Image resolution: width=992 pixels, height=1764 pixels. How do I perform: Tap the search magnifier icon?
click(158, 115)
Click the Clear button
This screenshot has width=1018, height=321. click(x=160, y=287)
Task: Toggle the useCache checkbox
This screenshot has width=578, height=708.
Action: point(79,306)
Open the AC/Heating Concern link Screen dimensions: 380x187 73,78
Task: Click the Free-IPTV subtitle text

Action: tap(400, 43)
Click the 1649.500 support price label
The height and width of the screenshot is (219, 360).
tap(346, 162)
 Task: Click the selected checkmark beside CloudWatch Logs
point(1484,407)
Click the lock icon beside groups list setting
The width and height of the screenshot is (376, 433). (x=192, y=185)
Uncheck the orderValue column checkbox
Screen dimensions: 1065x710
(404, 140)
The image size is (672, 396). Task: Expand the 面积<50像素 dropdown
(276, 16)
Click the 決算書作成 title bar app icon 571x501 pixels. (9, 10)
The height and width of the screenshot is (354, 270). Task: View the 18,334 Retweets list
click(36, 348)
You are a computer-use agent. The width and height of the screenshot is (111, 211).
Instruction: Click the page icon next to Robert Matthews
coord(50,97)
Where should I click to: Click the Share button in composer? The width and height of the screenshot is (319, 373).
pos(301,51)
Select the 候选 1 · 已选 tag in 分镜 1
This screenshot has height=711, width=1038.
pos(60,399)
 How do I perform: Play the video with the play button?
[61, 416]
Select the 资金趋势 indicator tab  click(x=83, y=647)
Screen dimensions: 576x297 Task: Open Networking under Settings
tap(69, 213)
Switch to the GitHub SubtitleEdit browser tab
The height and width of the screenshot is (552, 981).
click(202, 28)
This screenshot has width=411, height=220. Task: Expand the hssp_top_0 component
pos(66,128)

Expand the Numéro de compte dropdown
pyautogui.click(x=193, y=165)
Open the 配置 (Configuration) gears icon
====================
TASK
After reading the records above, transcribe them verbatim.

RESULT OF THIS TASK
Image resolution: width=992 pixels, height=1764 pixels. How do I perform: Tap the search magnifier icon?
click(158, 115)
Click the Clear button
This screenshot has width=1018, height=321. click(x=160, y=287)
Task: Toggle the useCache checkbox
This screenshot has width=578, height=708.
Action: point(79,306)
Open the AC/Heating Concern link Screen dimensions: 380x187 73,78
Task: Click the Free-IPTV subtitle text

Action: tap(400, 43)
Click the 1649.500 support price label
The height and width of the screenshot is (219, 360).
tap(346, 162)
 Task: Click the selected checkmark beside CloudWatch Logs
point(1484,407)
Click the lock icon beside groups list setting
The width and height of the screenshot is (376, 433). (x=192, y=185)
Uncheck the orderValue column checkbox
Screen dimensions: 1065x710
(404, 140)
The image size is (672, 396). Task: Expand the 面积<50像素 dropdown
(276, 16)
Click the 決算書作成 title bar app icon 571x501 pixels. (9, 10)
The height and width of the screenshot is (354, 270). Task: View the 18,334 Retweets list
click(36, 348)
You are a computer-use agent. The width and height of the screenshot is (111, 211).
Instruction: Click the page icon next to Robert Matthews
coord(50,97)
Where should I click to: Click the Share button in composer? The width and height of the screenshot is (319, 373).
pos(301,51)
Select the 候选 1 · 已选 tag in 分镜 1
This screenshot has height=711, width=1038.
pos(60,399)
 How do I perform: Play the video with the play button?
[61, 416]
Select the 资金趋势 indicator tab  click(x=83, y=647)
Screen dimensions: 576x297 Task: Open Networking under Settings
tap(69, 213)
Switch to the GitHub SubtitleEdit browser tab
The height and width of the screenshot is (552, 981).
click(202, 28)
This screenshot has width=411, height=220. Task: Expand the hssp_top_0 component
pos(66,128)

Expand the Numéro de compte dropdown
pyautogui.click(x=193, y=165)
Open the 配置 (Configuration) gears icon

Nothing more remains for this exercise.